Placental Ferroportin Protein Abundance Is Associated With Neonatal Rather Than Maternal Iron Status in Women at High Risk for Gestational Iron Insufficiency

OBJECTIVES: Murine data suggest that the placenta prioritizes iron (Fe) for its own needs when Fe is limited by upregulating transferrin receptor 1 (TFR1) and downregulating the Fe exporter ferroportin (FPN). Human data on the impact of maternal and neonatal Fe status on placental FPN are conflicting. The study aims were to identify determinants of placental FPN protein abundance in women at risk of Fe insufficiency and to assess the utility of the placental Fe deficiency index (PIDI), which is the FPN/TFR1 ratio, as a measure of maternal/fetal Fe insufficiency. METHODS: FPN and TFR1 protein abundance was measured by semi-quantitative western blots in placentae collected from 43 neonates born to teens (17.4 ± 1.1 y) carrying singletons (39.9 ± 1.3 weeks of gestation at birth) and from 57 neonates born to 26 women (31.3 ± 6.3 y) carrying multiples (35.5 ± 2.7 weeks of gestation at birth). Fe status biomarkers (Hb, SF, sTfR, TBI) and hormones (hepcidin, EPO, ERFE) were assessed in maternal and cord blood. RESULTS: FPN and TFR1 were detected in all samples analyzed between 30.4–41.7 weeks of gestation. In both cohorts, FPN protein abundance was associated with neonatal but not maternal factors. Higher FPN was associated with lower cord Hb (p = 0.03) in the multiples cohort and with higher cord EPO (p = 0.002) in the teens.

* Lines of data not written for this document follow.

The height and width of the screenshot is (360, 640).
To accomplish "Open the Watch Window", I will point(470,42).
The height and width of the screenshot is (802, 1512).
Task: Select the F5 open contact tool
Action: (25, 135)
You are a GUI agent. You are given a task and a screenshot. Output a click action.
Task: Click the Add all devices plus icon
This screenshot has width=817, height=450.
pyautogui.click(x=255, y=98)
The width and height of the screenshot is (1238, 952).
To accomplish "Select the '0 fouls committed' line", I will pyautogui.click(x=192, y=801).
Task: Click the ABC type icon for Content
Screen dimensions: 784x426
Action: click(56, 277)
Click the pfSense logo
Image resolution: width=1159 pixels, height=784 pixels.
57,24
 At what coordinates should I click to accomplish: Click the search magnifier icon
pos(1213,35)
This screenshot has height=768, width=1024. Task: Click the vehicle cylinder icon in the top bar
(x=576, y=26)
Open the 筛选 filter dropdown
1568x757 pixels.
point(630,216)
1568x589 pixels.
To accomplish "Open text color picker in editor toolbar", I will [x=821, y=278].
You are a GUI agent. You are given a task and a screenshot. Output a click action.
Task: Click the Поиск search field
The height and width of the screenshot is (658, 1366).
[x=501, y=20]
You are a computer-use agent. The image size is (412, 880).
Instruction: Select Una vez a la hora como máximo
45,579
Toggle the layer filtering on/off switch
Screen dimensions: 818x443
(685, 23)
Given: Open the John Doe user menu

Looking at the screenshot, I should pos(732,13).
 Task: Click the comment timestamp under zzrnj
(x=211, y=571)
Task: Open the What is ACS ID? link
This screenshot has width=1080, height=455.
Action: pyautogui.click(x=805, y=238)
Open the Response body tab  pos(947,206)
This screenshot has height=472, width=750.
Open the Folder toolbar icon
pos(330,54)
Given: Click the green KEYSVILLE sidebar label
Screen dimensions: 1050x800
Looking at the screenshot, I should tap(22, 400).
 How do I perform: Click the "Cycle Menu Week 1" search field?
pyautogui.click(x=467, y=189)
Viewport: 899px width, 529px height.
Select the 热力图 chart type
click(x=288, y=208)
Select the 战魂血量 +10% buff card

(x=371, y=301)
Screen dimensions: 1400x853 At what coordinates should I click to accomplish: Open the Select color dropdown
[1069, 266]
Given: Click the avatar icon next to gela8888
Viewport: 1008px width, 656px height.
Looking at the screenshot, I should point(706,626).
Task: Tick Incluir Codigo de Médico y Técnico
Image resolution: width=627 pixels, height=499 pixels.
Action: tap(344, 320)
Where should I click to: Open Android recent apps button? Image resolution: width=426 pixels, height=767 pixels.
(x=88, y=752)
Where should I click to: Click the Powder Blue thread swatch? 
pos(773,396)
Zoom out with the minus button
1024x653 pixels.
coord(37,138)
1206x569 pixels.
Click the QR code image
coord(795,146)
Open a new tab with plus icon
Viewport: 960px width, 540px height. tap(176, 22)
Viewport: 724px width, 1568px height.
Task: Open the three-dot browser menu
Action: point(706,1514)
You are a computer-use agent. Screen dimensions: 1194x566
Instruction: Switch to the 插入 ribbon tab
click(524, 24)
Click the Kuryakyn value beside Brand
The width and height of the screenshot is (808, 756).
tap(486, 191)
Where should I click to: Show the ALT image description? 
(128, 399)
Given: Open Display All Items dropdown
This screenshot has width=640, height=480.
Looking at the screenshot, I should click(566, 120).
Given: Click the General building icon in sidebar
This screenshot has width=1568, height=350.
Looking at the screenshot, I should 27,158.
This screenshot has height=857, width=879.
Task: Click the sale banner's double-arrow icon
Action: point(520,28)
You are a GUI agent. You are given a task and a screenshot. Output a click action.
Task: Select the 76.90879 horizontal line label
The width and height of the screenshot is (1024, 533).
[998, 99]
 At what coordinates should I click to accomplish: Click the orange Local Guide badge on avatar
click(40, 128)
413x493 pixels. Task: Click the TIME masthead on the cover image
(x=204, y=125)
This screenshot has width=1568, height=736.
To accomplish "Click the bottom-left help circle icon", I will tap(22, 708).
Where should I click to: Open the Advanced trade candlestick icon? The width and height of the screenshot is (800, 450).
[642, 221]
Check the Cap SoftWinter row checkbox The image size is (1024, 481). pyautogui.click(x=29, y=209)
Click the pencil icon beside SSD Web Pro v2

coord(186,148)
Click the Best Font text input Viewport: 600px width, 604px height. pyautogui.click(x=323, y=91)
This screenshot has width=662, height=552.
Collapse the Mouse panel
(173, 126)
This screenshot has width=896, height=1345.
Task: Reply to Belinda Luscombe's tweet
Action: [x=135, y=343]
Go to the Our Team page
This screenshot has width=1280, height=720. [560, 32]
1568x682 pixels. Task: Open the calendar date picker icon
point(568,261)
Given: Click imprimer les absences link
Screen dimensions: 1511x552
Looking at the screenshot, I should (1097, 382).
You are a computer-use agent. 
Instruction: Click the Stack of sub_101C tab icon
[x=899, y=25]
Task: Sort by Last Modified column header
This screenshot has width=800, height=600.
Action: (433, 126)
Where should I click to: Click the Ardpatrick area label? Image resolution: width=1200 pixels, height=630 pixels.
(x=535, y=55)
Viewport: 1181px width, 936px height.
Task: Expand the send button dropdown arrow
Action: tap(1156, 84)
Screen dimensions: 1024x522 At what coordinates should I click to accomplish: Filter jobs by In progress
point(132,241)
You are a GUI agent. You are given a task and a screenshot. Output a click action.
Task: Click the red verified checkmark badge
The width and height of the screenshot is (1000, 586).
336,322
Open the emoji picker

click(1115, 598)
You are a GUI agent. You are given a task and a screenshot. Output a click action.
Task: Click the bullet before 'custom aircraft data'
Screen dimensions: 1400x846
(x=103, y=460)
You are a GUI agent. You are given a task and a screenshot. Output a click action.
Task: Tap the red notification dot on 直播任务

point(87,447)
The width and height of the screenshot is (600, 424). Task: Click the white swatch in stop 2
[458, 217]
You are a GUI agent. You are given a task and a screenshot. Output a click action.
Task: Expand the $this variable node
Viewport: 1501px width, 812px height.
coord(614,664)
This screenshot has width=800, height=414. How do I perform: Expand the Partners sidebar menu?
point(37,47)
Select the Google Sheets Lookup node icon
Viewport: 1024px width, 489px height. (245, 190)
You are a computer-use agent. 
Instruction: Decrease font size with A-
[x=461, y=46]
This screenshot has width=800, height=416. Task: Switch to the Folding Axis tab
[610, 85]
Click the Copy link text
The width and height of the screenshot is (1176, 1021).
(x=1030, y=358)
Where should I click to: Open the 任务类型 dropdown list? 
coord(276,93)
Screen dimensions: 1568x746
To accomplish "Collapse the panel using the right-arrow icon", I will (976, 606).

In contrast, TFR1 was inversely associated with maternal Fe status; multiples cohort (SF, p = 0.01; sTfR, p = 0.01; TBI, p = 0.003; hepcidin p = 0.01), teens (SF, p = 0.01). The PIDI was predicted by maternal and neonatal Fe status but in opposite directions. In the multiples cohort, Fe deficient women (mid-gestation sTfR > 8.5 mg/L, delivery SF < 12 μg/L or TBI < 0 mg/kg) had a lower PIDI (p = 0.02, p = 0.003, p = 0.04) but lower cord Hb was associated with a higher PIDI (p = 0.004). In the teens, lower mid-gestation hepcidin was associated with a lower PIDI (p = 0.009) but higher cord EPO was associated with a higher PIDI (p = 0.006). CONCLUSIONS: Placental FPN protein was inversely associated with neonatal Fe status. The PIDI captures fetal and maternal regulation of placental Fe trafficking as it reflects Fe export to the fetus relative to Fe import from maternal circulation. More data are needed to assess the utility of the PIDI as an indicator of Fe insufficiency during pregnancy and how it relates to neonatal outcomes that are driven by placental health. FUNDING SOURCES: USDA, Gerber Foundation, NIH NICHD.